Down to the docks, to another shadowy Monogram set – Docks, for that automatic injection of atmosphere (unpictured)! The plot reasoning for this – to follow up on a new name on the ship’s manifest, but if you couldn’t tell, I’m beyond trying with this story. Wong, Street and Bobbie all separately creep around dark corridors, in a manner Ed Wood, Jr. would refer to as “lurking.” Bobbie sees something off screen, screams girlishly, and I suppose I can forgive this lapse into female ‘40s stereotyping, seeing as Bobbie is usually totally adverse to such shenanigans. And it reveals the occasional (but not set-in-stone) third corpse, identity yet unknown. (Future edit: It’s Tie Ling, the Asian guy they’ve come down to check up on.)
The creeping scene continues; in fact, the characters’ comic interplay mixes with it, yielding quite possibly the most engaging single sequence yet for Wong & Co. Perhaps energized by these more overtly horrific qualities, Karloff even tosses a little light ham-acting into his Wong – trilled recitations on Chinese artifact history. Things are exciting enough, I’ve even forgotten all about my taquitos. [Eat eat eat!]
And…another fat, style-free exposition scene in the police station. Doomed to Die has been operating at such a relatively elevated level for long enough, some downtime is earned. Time to debate the implications of the latest clues found, as I tune out. I similarly ignore Bobbie’s misconstruing of hari kari as “harry harry.” Odd how everyone (sans Wong, natch) keeps insisting upon suicide for each death, even while the latest dude was stabbed in the back. (Some of this is self-aware, and thus lightly humorous.)
Exposition scene.

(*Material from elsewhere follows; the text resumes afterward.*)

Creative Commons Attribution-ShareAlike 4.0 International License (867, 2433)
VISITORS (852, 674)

Ignored. All in service of stiffening Dick’s and Cynthia’s lovey-doveyness.
Time remains only for a climax. For whatever reason, Doomed to Die errs as it did at the start by refocusing upon a house of tiresome suspects. Among them is a larger old man I’ve probably confused with Wentworth throughout the picture, because I only now become aware of him – Paul Fleming (Guy Usher). And…he’s dead, shot, murdered, and someone’s responsible. (Here is a fault in this “immediate response” approach, because the instant I finish that sentence, it turns out Paul isn’t dead, but oh well.)
All this gets Wong, Street, Bobbie, all the people we care about – it gets them assembled with the rest. It plays according to clockwork: Wong makes a surprise allegation so Street can arrest the proper villain, and I’m too ethical as a blogger (and also I’m not paying enough attention) to reveal that shock ending to you. And though this finale isn’t terribly functional, it is a virtue of older movies that they know to quit before things get worse – the movie ended something like a minute ago, in typing time.
In conclusion (what creative writing!), Doomed to Die surprises me more than anyone by being halfway entertaining. Maybe it’s a result of this type-as-I-go approach, but I think it’s something as simple as an increase of stylish ‘40s cinematography. Repeatedly, these forgotten old B-movies excel at visuals, and flounder with narrative – which separate nicely. One recalls Orson Welles’ Touch of Evil, which was praised by some of his contemporaries solely for its surreal visuals. The plot is decent, and works, but is mostly frivolous. Doomed to Die works in a similar, but much humbler, level. That is all.